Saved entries
+ + + + +

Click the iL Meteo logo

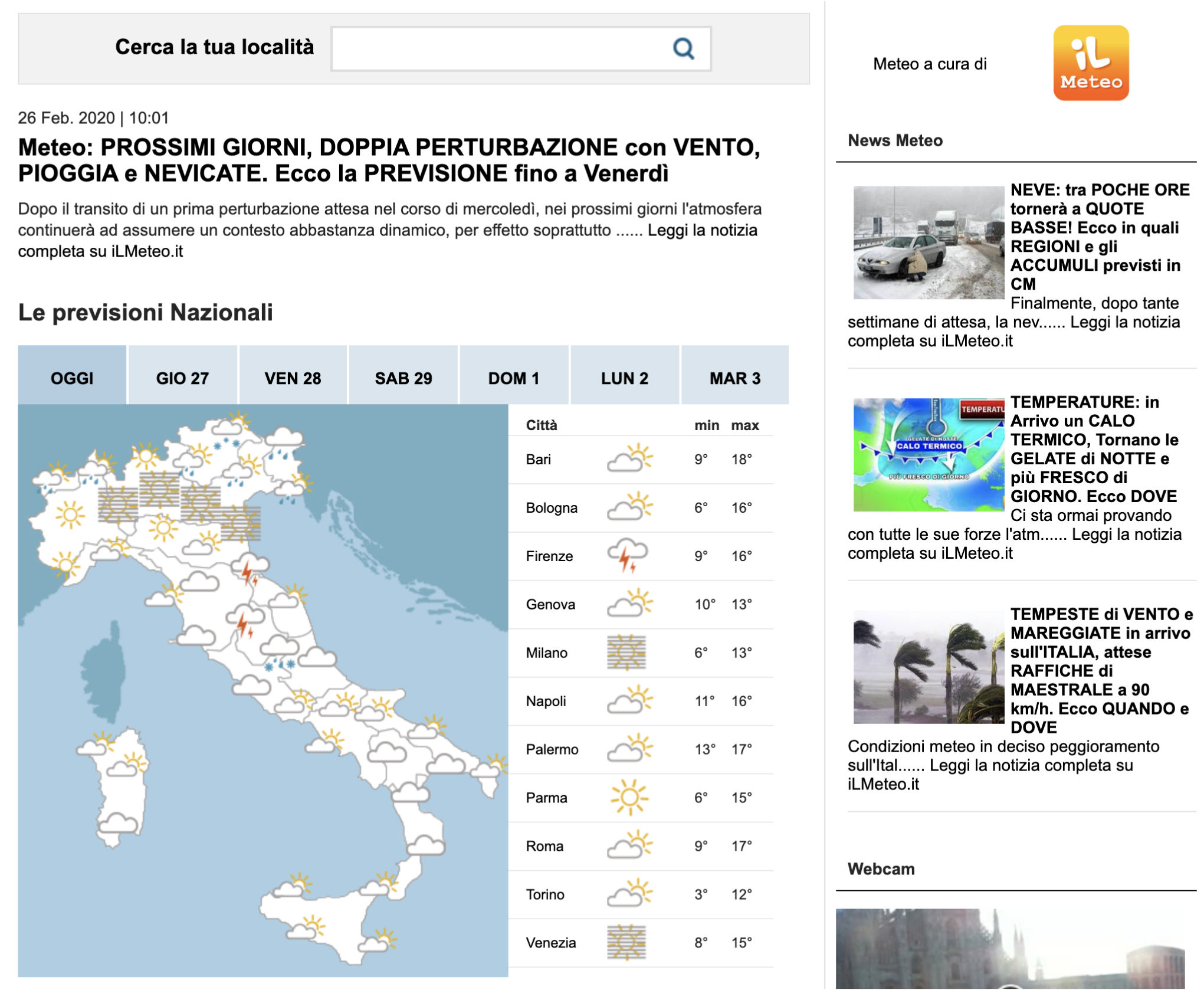tap(1090, 63)
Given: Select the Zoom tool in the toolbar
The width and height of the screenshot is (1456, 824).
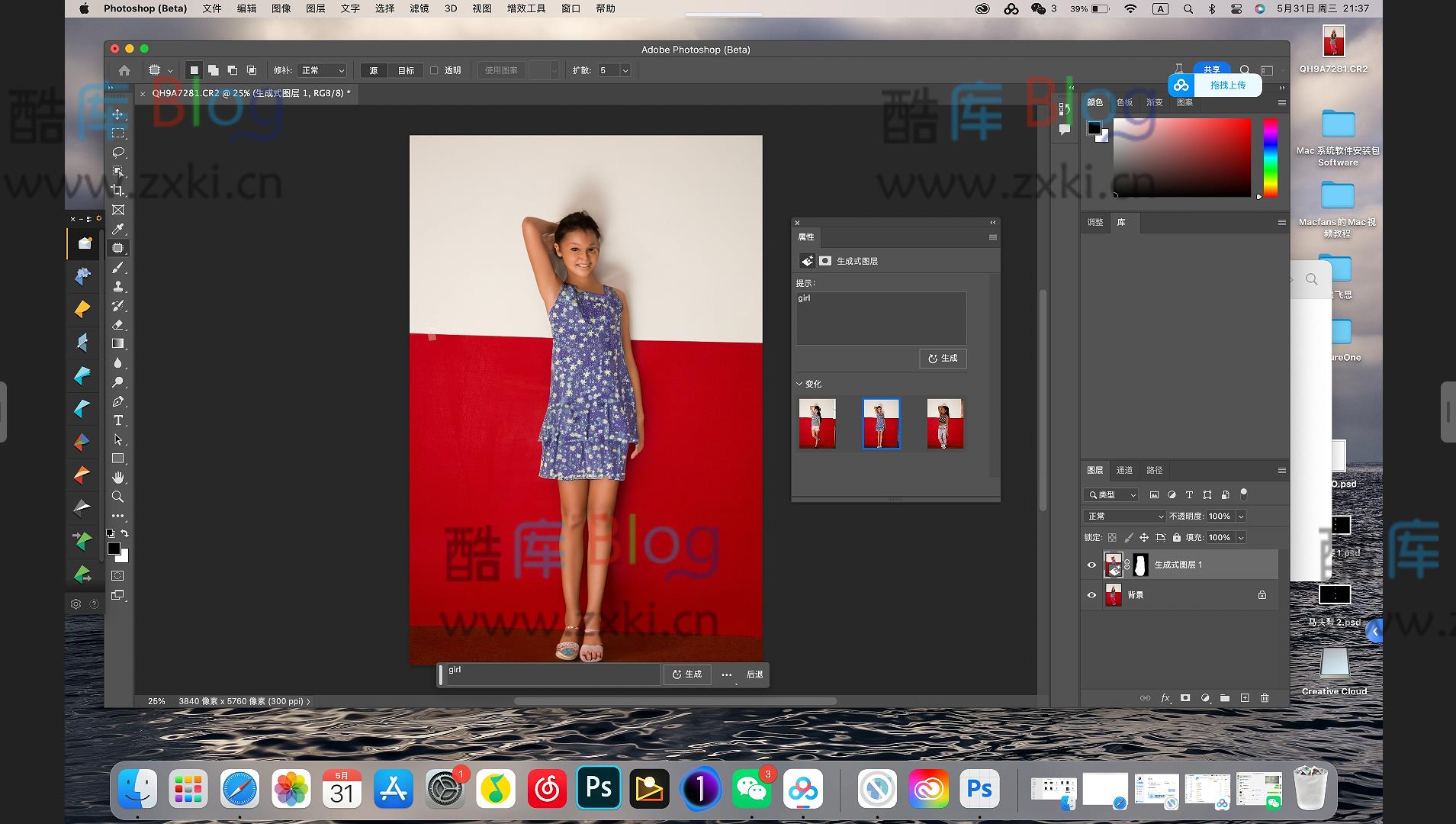Looking at the screenshot, I should click(x=118, y=497).
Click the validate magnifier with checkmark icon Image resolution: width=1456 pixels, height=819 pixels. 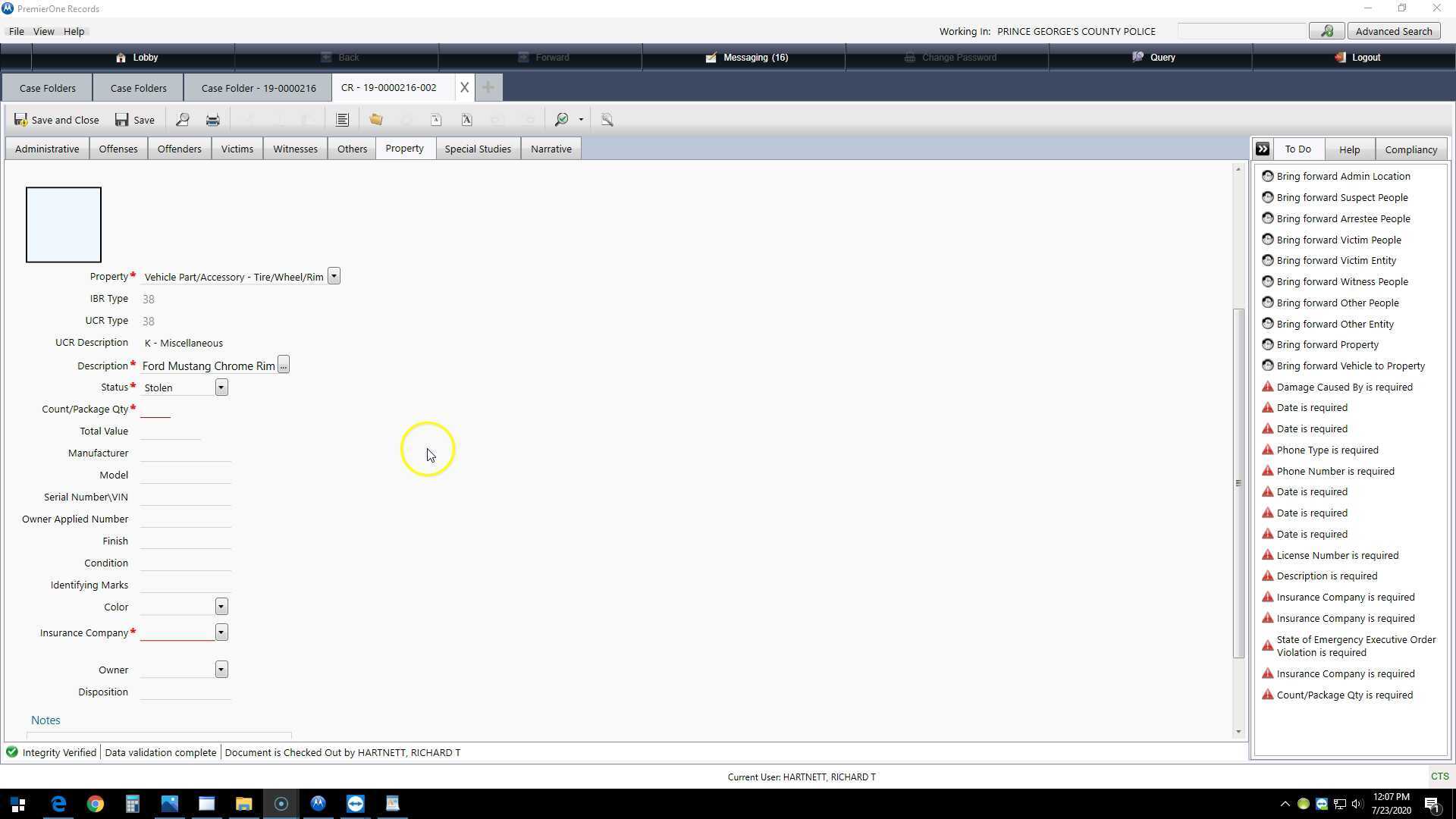562,120
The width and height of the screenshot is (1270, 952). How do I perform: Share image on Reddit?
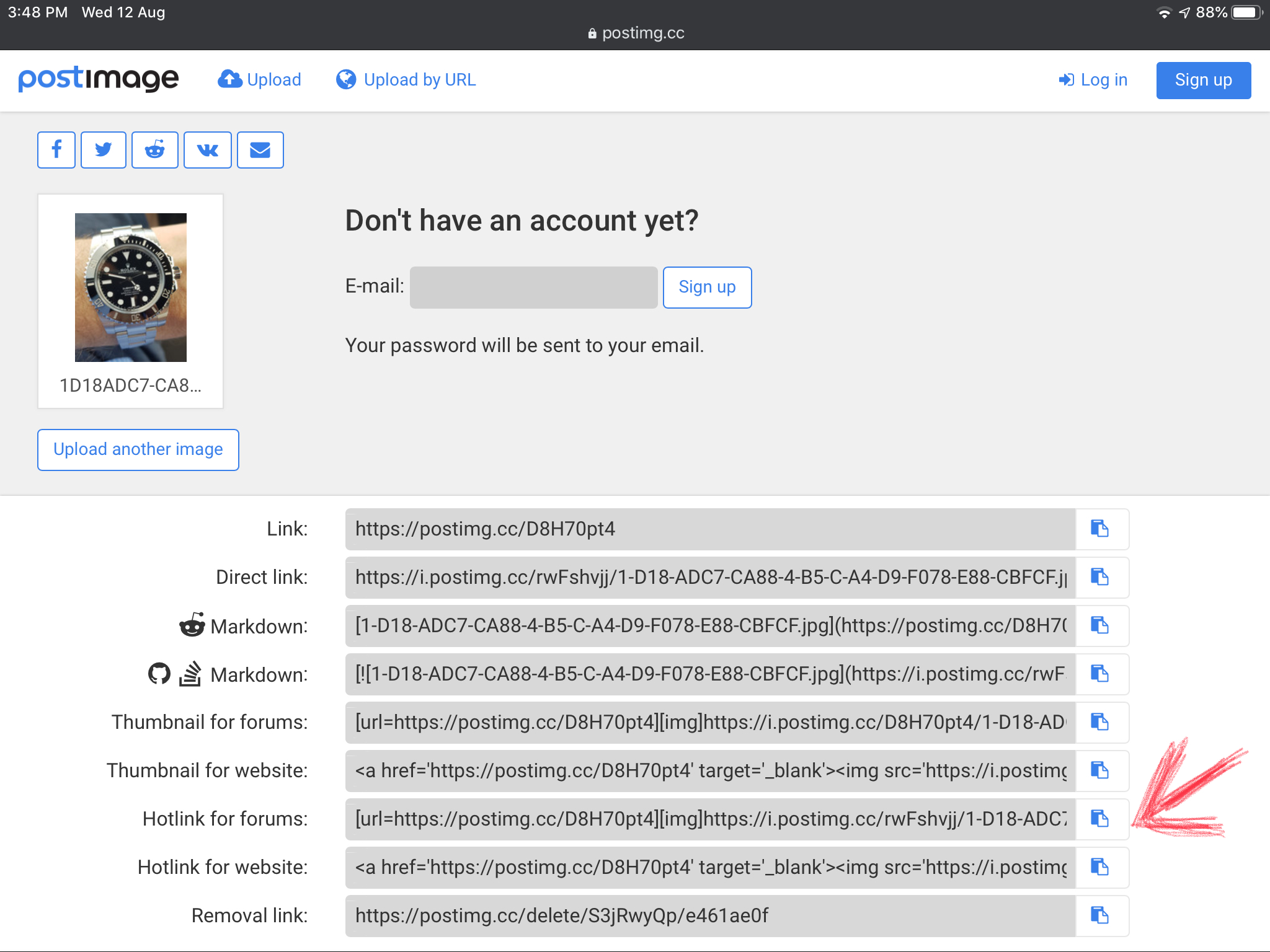[155, 150]
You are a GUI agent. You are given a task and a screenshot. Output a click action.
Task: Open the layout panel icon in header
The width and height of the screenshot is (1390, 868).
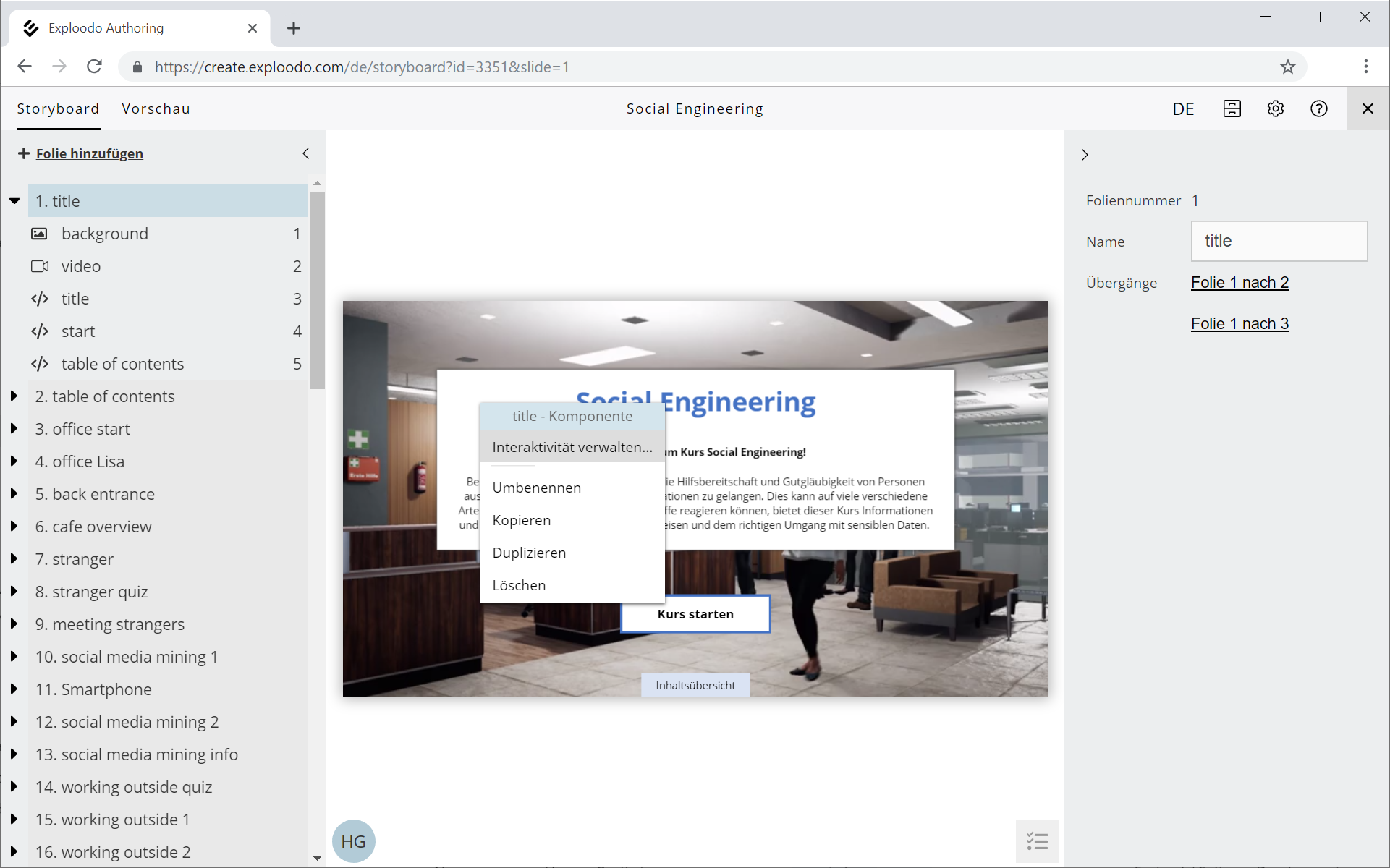(1232, 109)
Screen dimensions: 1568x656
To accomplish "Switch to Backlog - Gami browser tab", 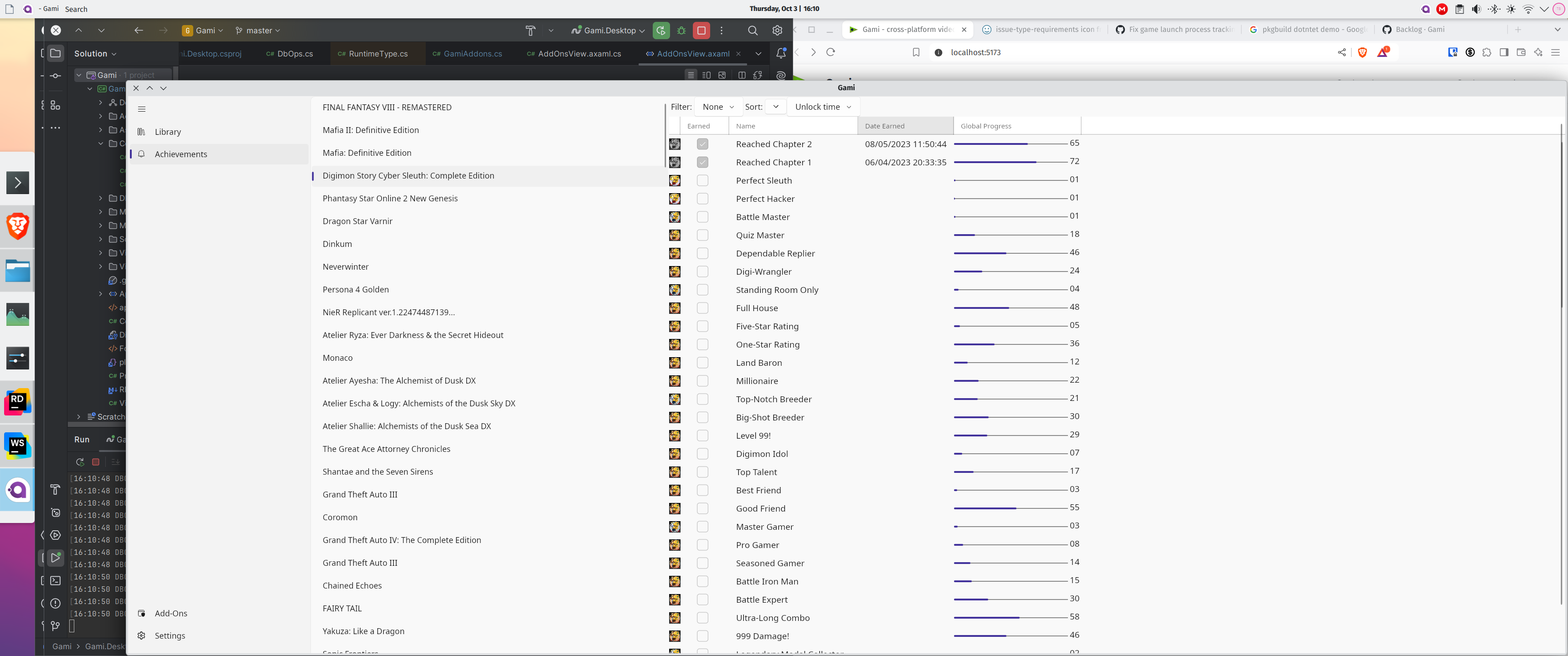I will point(1419,29).
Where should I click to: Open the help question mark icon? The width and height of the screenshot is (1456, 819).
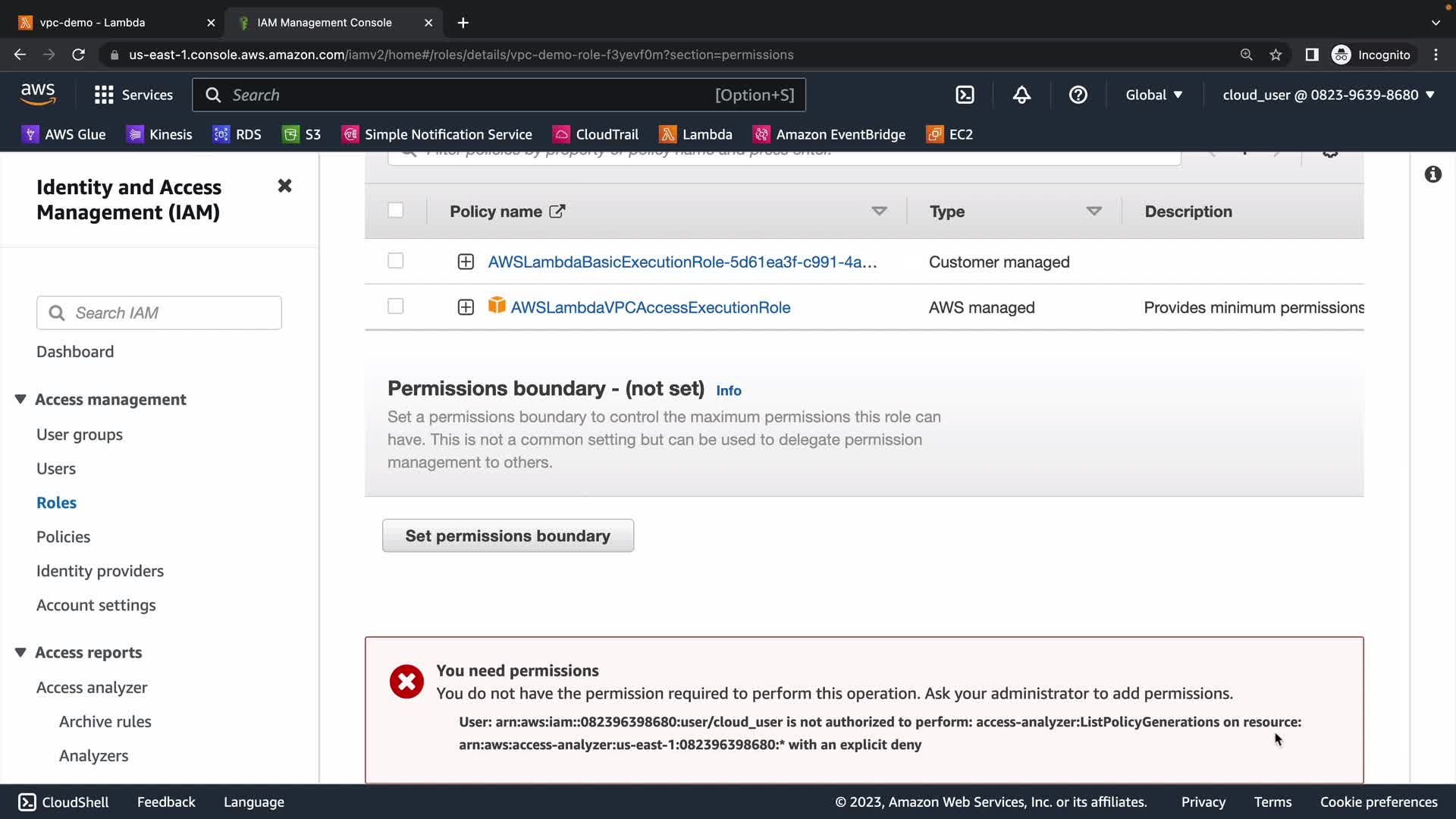coord(1078,95)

+ + + + +

_Assignment_
Pictures stay out. Copy exactly, and only, the lines from the one containing "Where should I" through the end of the data.

_Solution for this exercise_
Where should I click to: Open the help question mark icon? The width and height of the screenshot is (1456, 819).
coord(1078,95)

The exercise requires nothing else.